Whatevs. free(me_fromthis)

Posted by: MoneyTalks on December 9, 2005 04:02 PM

"That Lemonodor, he's one bad, Lisp-hating muthaf--"
  Shut yo mouth!
I'm just talking about Lemonodor!

With that out of the way, I've been wondering. If representatives of Franz, Lispworks, CMUCL/SBCL, OpenMCL, & Corman (say) came out of a room and said they agreed on (language) standards for networking and multiprocessing, it'd be a fine thing. Think it'd happen?

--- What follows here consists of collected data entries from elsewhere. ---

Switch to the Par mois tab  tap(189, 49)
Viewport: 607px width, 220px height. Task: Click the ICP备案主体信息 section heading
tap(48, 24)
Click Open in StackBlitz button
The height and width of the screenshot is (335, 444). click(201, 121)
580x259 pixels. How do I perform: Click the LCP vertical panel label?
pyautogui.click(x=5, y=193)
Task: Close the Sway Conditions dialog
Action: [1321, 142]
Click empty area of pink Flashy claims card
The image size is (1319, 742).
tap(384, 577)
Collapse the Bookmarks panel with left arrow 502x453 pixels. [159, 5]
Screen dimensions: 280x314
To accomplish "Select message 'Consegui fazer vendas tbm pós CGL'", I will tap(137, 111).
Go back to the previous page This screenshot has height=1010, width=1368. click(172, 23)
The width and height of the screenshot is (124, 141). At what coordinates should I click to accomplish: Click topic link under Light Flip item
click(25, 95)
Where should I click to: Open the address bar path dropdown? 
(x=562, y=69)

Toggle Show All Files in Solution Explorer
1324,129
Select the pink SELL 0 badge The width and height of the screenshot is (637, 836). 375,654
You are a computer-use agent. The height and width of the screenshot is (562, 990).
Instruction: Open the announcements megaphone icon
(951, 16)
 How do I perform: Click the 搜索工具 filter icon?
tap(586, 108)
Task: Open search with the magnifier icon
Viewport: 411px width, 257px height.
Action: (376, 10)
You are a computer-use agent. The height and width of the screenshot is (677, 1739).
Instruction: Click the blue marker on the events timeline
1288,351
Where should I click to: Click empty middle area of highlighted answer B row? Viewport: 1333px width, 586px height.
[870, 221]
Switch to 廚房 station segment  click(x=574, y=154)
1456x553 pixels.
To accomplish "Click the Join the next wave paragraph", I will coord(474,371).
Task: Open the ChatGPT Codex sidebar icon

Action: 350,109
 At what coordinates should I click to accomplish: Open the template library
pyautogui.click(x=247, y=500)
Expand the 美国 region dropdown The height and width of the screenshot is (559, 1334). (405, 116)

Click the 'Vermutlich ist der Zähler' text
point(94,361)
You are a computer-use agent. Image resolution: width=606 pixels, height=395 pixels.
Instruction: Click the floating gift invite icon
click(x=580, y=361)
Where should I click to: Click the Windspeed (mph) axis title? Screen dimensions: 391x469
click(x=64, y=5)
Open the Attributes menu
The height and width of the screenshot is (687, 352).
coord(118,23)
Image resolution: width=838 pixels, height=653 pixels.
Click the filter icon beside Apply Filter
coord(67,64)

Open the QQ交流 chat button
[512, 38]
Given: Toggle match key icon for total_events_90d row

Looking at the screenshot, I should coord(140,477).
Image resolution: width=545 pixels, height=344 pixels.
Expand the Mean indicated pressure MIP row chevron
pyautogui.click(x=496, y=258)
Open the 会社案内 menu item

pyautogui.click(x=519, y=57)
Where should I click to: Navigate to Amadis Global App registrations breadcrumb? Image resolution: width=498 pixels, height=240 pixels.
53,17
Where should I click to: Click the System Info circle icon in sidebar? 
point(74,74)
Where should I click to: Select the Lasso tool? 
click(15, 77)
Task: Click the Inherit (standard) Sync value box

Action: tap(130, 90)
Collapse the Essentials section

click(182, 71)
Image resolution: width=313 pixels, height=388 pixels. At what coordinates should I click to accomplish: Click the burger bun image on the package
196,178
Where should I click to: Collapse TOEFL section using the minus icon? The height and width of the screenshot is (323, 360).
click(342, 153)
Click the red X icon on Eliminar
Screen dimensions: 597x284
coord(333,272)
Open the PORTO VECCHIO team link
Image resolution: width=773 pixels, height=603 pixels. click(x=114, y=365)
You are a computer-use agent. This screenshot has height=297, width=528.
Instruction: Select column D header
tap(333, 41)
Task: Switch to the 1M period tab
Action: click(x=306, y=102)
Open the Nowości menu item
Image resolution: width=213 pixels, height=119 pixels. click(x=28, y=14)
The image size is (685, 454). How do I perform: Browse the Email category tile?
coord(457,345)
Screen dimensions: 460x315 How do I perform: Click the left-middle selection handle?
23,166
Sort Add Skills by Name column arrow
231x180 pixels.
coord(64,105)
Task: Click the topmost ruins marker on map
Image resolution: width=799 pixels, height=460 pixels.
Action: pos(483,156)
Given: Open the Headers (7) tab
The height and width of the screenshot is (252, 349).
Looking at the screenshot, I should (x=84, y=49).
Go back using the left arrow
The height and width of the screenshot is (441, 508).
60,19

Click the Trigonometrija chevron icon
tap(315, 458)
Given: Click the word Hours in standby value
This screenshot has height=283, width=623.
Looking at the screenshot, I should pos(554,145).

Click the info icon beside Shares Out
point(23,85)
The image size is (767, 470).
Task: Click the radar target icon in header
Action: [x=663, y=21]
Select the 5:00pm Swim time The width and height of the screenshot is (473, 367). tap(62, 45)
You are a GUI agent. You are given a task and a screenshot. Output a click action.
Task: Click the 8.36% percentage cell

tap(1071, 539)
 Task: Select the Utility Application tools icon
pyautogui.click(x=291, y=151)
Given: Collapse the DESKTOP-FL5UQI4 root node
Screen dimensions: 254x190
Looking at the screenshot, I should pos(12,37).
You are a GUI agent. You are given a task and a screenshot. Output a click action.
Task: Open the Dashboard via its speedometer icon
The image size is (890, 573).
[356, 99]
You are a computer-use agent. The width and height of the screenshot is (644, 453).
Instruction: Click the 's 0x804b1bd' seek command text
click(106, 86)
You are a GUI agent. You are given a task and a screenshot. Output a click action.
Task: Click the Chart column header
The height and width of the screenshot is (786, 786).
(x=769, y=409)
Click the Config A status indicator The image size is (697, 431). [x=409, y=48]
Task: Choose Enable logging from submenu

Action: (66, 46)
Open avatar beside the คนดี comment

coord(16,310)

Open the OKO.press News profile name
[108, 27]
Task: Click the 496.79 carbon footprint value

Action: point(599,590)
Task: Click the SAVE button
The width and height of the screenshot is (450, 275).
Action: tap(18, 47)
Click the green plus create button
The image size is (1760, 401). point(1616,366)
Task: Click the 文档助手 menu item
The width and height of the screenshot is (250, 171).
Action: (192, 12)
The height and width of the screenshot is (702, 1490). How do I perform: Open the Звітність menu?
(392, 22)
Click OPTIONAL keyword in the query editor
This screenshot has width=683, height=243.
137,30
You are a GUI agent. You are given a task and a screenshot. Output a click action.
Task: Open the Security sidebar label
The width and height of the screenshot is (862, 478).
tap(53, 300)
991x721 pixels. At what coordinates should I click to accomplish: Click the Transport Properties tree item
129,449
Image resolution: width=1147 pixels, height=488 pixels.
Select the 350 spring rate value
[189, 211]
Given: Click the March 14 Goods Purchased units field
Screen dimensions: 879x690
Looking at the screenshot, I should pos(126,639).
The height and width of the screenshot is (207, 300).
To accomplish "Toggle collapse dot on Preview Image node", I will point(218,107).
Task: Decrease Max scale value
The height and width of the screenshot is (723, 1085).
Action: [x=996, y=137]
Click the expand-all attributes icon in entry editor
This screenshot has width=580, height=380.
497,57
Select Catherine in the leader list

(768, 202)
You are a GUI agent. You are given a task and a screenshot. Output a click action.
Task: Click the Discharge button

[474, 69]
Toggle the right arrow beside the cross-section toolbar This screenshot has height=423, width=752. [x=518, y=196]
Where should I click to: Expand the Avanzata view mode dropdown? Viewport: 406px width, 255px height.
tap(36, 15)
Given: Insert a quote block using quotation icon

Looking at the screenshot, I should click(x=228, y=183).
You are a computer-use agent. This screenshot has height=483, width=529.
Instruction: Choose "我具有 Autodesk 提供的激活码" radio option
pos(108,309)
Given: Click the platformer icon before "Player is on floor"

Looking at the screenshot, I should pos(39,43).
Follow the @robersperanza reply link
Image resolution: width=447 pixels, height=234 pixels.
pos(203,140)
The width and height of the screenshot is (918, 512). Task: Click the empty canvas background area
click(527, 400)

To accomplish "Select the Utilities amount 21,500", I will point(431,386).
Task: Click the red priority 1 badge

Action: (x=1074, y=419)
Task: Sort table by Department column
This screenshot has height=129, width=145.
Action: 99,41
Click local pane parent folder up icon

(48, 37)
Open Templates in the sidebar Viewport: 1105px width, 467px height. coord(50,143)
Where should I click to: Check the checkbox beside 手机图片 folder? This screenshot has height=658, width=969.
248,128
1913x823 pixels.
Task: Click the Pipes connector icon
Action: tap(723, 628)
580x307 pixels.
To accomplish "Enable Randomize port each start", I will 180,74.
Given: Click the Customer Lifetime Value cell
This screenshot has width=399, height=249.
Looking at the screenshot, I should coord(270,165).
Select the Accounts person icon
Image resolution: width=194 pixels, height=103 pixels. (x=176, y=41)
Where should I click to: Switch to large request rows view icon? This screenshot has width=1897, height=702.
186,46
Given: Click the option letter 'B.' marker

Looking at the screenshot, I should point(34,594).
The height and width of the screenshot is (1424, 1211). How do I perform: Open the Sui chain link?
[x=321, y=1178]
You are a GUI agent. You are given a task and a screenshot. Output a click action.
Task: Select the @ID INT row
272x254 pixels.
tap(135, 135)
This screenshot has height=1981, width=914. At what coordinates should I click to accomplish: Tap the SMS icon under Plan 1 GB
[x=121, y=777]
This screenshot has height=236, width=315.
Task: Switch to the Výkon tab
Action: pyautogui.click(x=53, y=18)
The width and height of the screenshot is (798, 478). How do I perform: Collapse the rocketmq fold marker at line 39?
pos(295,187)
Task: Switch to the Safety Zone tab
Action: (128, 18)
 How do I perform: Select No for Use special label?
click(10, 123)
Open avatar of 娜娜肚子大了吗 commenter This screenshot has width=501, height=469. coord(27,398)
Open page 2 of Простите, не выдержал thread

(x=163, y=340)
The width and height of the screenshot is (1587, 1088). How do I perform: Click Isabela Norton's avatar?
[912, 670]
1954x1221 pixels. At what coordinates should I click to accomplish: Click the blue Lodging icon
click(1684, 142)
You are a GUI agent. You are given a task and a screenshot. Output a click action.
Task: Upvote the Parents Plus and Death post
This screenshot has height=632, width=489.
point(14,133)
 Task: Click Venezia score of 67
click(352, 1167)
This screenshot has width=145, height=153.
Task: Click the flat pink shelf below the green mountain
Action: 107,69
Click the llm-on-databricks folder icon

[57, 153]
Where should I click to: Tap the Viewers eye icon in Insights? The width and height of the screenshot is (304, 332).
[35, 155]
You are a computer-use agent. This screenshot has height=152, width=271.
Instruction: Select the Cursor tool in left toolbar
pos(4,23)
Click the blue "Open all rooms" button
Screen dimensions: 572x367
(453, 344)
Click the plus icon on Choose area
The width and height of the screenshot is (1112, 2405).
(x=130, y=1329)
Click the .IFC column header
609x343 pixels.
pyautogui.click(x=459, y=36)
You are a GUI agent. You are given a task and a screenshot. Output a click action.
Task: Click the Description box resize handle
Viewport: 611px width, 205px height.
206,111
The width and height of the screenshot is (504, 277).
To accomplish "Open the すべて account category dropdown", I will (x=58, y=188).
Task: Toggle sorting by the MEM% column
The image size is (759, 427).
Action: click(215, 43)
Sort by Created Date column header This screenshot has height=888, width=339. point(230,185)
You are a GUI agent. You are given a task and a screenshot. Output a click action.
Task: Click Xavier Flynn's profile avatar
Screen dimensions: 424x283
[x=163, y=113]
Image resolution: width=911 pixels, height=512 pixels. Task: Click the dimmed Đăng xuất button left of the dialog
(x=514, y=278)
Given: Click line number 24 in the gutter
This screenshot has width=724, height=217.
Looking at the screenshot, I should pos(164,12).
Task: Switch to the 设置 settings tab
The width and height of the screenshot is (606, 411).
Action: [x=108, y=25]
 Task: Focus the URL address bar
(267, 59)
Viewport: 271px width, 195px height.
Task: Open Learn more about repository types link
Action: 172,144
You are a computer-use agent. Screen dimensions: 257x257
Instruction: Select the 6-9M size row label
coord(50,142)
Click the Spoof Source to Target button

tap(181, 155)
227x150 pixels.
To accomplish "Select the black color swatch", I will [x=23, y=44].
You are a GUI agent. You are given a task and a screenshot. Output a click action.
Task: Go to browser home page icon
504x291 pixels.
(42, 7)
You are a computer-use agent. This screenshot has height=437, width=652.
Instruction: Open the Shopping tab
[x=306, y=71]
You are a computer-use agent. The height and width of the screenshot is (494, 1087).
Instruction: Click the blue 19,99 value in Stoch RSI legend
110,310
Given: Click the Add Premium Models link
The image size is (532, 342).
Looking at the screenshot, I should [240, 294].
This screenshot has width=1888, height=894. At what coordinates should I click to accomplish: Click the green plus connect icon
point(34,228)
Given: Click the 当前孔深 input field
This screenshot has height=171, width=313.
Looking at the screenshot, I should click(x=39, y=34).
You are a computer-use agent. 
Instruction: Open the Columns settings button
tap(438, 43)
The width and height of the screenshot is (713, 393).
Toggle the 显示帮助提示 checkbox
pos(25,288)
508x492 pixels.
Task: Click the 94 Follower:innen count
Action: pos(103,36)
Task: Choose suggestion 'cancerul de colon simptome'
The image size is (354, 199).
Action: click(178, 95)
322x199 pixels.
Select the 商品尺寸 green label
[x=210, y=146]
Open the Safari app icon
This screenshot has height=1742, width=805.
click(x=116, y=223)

Posted by: Michael Hannemann on December 9, 2005 05:11 PM

To Eman's otherwise utterly correct analysis I would add: Pour your efforts into a standard library. People think Python makes them über-productive, but I think it's got a tremendous amount to do with the library. You can jump in and in a few lines get an XML-RPC server going, pull results from a SQL database, parse ugly CSV files, log it all in a nice format, and then dump the whole thing to an SMTP server.

And to do that not only did you not have to track those libs down and wrangle them into place, but they have a cohesive design and documentation, which makes you still more productive. It's a heck of a way to get work done, and I dearly wish Lisp had an equivalent. Somebody's gonna hafta step up and be SBCL's or CMUCL's BDFL, otherwise it probably won't happen.

Posted by: Steve Freitas on December 12, 2005 12:14 AM

congratulations john, you've started a flame war. i'm proud of you.

Posted by: meatsock on December 12, 2005 12:34 AM

Whoever the dominant player is defines the standards. If others play along, great. If not, who cares? C++ was made popular in part by VisualStudio learning how to compile it and allow you to debug it. Also because it ultimately is the type of beauraucratic hodgepodgery humans have always loved. We must love these things, we keep creating them.

-- I'm not one for well thought out argumens, just pointing at some of the essential things that are irritating to me about historical computer language societies.

That said, I'll always love the posts at lemonodor, I love hearing about the growth or lack therein of Lisp, but I just don't share the sort of passion people seem to have about these things. So I make fun of that aspect. I don't particularly consider that a flame war, or, if so, I don't consider flame wars to be inherently bad.

I mentioned Lisp at work the other day (we make statistical machine translation, using C++), and one of the scientists said "Just don't mention that to ------" (the other head scientist). I find that odd. I should be able to mention Lisp to a scientist in the field of Linguistics without him having a passionate response.

Weirdos.

Posted by: defineStandard on December 12, 2005 02:55 PM

John Stewart... John Wiseman. A little too close for coincidence, don't you think?

Posted by: Gary King on December 13, 2005 03:15 AM

That photograph is a miracle, man. This blog is forking excellent.